### Given entries
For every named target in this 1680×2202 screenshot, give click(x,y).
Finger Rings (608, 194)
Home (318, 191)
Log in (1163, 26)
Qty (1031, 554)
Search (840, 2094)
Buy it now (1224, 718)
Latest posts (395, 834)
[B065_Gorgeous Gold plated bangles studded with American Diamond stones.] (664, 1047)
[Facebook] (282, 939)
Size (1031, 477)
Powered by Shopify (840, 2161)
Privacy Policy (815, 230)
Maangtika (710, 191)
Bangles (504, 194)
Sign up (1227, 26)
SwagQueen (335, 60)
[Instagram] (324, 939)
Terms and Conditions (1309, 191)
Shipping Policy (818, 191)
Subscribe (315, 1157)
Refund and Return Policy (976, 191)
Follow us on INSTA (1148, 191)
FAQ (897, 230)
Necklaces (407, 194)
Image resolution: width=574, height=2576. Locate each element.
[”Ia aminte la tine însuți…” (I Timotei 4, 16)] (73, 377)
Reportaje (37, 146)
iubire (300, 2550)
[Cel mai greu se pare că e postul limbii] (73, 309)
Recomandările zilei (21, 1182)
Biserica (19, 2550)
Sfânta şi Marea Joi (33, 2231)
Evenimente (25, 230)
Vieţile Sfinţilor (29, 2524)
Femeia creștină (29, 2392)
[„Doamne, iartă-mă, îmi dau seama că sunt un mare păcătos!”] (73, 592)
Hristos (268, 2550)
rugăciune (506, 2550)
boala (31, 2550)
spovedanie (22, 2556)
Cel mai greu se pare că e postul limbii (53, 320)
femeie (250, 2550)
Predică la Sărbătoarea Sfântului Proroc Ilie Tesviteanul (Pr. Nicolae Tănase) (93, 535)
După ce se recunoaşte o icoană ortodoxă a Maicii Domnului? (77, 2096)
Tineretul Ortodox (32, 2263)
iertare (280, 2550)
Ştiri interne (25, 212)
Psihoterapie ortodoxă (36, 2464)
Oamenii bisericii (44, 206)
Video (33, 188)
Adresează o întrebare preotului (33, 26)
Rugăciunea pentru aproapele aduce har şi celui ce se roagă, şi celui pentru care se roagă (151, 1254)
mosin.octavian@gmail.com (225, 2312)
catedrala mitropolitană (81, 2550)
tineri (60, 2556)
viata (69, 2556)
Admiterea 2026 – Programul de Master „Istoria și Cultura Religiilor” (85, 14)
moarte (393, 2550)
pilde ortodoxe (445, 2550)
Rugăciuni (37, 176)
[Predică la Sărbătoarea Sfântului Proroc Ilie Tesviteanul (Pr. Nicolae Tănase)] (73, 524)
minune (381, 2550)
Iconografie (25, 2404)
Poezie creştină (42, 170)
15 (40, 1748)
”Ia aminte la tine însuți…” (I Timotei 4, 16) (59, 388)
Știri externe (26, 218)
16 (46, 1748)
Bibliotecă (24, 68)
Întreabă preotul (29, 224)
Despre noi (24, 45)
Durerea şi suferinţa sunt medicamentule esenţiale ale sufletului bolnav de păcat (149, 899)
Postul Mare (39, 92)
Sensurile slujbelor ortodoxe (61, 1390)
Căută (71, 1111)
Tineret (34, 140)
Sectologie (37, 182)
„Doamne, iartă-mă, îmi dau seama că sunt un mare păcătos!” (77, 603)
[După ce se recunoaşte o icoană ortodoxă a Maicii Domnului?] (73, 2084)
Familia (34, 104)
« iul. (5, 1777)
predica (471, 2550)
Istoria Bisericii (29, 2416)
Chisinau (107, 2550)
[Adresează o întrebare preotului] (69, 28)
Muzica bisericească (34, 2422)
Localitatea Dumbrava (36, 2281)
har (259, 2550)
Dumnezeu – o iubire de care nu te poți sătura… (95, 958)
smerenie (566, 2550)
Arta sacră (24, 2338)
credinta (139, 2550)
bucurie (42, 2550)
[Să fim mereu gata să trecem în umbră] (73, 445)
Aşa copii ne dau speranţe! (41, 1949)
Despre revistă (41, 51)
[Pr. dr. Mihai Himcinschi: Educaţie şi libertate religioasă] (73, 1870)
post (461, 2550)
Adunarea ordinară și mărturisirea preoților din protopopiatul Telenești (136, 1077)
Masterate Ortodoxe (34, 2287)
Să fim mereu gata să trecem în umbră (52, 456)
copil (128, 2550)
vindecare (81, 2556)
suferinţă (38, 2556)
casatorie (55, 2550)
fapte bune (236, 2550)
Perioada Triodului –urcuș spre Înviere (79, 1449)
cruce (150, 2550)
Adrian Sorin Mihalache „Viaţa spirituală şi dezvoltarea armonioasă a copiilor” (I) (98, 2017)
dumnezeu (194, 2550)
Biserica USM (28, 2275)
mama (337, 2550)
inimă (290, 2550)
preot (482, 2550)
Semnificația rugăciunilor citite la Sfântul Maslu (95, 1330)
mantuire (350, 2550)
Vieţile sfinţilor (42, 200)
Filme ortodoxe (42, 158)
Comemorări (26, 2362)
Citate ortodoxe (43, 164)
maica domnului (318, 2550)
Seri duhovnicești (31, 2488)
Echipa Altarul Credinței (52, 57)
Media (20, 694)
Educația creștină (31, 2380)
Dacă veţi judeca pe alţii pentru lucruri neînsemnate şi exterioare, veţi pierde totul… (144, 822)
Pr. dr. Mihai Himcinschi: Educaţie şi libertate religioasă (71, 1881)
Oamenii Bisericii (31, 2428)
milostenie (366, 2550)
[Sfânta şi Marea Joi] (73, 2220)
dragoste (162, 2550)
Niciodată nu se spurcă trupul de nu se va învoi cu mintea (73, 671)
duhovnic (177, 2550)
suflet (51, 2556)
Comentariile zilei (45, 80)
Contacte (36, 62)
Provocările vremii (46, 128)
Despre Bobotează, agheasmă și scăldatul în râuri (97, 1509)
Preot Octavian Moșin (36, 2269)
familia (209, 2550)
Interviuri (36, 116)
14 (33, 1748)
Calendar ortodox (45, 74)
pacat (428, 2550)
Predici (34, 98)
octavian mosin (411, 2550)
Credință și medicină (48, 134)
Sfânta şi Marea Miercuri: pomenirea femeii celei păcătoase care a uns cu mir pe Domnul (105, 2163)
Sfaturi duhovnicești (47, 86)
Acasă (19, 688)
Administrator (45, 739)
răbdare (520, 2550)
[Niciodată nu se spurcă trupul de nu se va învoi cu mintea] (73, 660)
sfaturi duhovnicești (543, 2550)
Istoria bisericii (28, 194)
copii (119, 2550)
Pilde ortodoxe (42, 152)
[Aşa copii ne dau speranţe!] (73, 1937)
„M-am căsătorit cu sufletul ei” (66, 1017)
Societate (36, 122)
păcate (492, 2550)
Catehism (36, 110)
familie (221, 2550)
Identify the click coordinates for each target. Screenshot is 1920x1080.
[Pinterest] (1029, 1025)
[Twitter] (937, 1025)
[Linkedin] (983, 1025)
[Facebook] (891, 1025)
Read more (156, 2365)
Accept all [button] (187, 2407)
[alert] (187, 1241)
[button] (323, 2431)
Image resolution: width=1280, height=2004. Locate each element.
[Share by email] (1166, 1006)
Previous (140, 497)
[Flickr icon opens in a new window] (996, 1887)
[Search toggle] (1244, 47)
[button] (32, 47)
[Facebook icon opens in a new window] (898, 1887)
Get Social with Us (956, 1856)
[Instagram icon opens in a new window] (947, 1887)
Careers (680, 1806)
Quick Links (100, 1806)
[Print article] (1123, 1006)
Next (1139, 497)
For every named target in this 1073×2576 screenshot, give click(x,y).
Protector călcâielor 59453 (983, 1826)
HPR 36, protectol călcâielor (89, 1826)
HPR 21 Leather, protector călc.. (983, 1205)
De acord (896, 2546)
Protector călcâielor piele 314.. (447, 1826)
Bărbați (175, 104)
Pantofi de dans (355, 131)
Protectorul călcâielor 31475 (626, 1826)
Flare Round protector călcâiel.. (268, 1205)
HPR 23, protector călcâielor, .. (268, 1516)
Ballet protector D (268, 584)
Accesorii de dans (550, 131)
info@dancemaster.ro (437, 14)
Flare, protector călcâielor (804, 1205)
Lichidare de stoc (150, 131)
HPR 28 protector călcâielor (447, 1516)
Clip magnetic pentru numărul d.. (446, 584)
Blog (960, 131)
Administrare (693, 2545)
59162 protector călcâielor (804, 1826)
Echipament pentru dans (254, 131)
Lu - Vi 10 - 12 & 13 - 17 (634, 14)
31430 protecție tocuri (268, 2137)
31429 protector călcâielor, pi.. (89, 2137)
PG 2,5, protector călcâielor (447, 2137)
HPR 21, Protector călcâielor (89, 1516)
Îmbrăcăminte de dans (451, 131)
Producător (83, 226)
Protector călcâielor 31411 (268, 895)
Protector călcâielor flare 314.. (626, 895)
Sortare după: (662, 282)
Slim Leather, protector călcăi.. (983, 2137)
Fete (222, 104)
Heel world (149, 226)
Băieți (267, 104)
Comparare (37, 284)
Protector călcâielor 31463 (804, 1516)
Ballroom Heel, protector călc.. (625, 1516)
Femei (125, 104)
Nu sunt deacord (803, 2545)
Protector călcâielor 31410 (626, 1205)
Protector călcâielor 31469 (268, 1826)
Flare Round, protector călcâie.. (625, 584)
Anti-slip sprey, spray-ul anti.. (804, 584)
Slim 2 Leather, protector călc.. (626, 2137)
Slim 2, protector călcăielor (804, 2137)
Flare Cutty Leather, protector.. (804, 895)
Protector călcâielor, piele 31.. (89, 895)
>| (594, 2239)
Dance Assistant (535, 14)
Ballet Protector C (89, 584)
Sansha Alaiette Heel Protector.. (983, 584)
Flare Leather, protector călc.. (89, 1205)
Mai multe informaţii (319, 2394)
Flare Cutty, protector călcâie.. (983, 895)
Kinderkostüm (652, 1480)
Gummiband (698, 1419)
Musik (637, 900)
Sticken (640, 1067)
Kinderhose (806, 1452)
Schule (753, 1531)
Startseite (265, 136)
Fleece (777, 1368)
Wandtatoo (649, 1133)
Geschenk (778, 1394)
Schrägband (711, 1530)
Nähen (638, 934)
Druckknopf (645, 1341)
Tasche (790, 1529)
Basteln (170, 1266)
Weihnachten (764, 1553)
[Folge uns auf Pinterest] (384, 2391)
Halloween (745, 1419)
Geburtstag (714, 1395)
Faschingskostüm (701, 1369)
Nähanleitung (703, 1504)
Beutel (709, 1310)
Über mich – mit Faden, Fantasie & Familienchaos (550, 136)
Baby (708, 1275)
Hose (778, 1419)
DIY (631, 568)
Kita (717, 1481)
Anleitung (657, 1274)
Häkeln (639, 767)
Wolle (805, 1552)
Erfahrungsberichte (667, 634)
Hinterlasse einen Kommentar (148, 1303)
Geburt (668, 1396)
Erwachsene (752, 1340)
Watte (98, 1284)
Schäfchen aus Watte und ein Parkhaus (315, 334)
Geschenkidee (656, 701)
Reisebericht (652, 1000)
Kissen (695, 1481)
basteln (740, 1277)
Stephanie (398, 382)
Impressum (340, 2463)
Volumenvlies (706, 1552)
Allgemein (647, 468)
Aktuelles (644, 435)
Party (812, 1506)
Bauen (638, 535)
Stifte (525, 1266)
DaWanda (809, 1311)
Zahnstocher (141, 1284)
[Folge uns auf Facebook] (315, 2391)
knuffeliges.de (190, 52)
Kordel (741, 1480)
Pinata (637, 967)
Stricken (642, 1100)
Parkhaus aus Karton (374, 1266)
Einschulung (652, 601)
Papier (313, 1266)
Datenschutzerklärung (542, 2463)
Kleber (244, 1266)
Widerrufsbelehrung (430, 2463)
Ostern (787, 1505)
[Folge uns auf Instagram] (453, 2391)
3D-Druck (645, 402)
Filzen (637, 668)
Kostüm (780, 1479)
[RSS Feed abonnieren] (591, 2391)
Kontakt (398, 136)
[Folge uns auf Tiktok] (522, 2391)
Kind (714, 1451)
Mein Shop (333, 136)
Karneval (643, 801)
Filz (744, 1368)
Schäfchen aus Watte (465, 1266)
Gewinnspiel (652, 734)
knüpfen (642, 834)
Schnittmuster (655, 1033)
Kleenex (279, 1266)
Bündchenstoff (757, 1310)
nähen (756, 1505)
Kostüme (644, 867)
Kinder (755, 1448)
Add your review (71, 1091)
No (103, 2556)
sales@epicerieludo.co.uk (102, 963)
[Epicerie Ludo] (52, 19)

### Directions
Check each line above for the word "libertate" and copy every line that has it.

### Reply
[Pr. dr. Mihai Himcinschi: Educaţie şi libertate religioasă] (73, 1870)
Pr. dr. Mihai Himcinschi: Educaţie şi libertate religioasă (71, 1881)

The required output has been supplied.